Young Ring-billed Gulls are a mottled brown, much different in colouring from the adults. With each successive moult, or shedding of old feathers, they lose more of the brown and develop more of the white, grey, and black patterning. They attain full adult plumage when they are three years old.
Double-crested Cormorants
Double-crested cormorants are dramatic, large aquatic birds with shiny black and bronze plumage. They don't have waterproof feathers like most aquatic birds and need to perch on rocks, sandbars, pilings, wires, trees or docks to dry off.
During the breeding season, cormorants are monogamous and live in large, social colonies - the largest colony on the Great Lakes is found at the Leslie Street Spit. Cormorant couples work together to raise their young, from building a nest and incubating the eggs to feeding chicks once they have hatched.
Common Tern
The Common tern nests on sandy, gravelly or rocky beaches. It has as a preference for small fish and is known for its acrobatic agility in the air.
A tern nest is very simple and very difficult to spot, as are the eggs which look like pebbles. The nests are scattered everywhere, from the upper part of the dune to the water's edge.
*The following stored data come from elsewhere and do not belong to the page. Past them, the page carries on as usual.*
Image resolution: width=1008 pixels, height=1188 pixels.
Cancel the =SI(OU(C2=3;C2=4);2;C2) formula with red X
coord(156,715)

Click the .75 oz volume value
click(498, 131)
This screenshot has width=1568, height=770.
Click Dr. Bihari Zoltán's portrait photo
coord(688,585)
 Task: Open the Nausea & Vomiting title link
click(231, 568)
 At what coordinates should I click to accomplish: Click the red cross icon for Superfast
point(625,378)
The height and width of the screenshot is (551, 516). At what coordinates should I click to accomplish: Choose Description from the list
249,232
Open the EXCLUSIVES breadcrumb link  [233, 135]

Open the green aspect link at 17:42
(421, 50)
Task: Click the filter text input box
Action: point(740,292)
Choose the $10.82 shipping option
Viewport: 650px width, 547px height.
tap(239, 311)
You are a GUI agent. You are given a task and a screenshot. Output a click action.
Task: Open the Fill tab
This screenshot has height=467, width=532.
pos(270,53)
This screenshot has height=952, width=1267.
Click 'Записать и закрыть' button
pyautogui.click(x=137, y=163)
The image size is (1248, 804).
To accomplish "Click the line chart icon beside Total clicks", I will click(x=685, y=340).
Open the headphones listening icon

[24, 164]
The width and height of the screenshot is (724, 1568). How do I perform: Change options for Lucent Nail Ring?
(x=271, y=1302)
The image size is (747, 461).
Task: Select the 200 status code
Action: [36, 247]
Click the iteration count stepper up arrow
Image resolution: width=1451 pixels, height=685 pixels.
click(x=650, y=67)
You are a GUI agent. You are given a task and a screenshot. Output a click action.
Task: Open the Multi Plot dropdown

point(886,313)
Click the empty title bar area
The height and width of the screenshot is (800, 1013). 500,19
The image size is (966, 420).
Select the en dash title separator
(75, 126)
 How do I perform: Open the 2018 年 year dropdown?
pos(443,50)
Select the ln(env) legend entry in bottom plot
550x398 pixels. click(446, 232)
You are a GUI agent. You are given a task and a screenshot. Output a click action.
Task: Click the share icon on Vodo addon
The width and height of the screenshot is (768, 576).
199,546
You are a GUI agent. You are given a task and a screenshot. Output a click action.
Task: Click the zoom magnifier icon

Terns make loud sounds when their colony is approached. They take off in great numbers and tend to fly low over people. If you notice that terns are attacking you, leave the area, you must be approaching their nests.
Black-crowned Night Herons
With a range that spans five continents, including much of North America, the Black-crowned Night-Heron is the most widespread heron in the world. It is most active at dusk and at night, feeding in the same areas that other heron species frequent during the day.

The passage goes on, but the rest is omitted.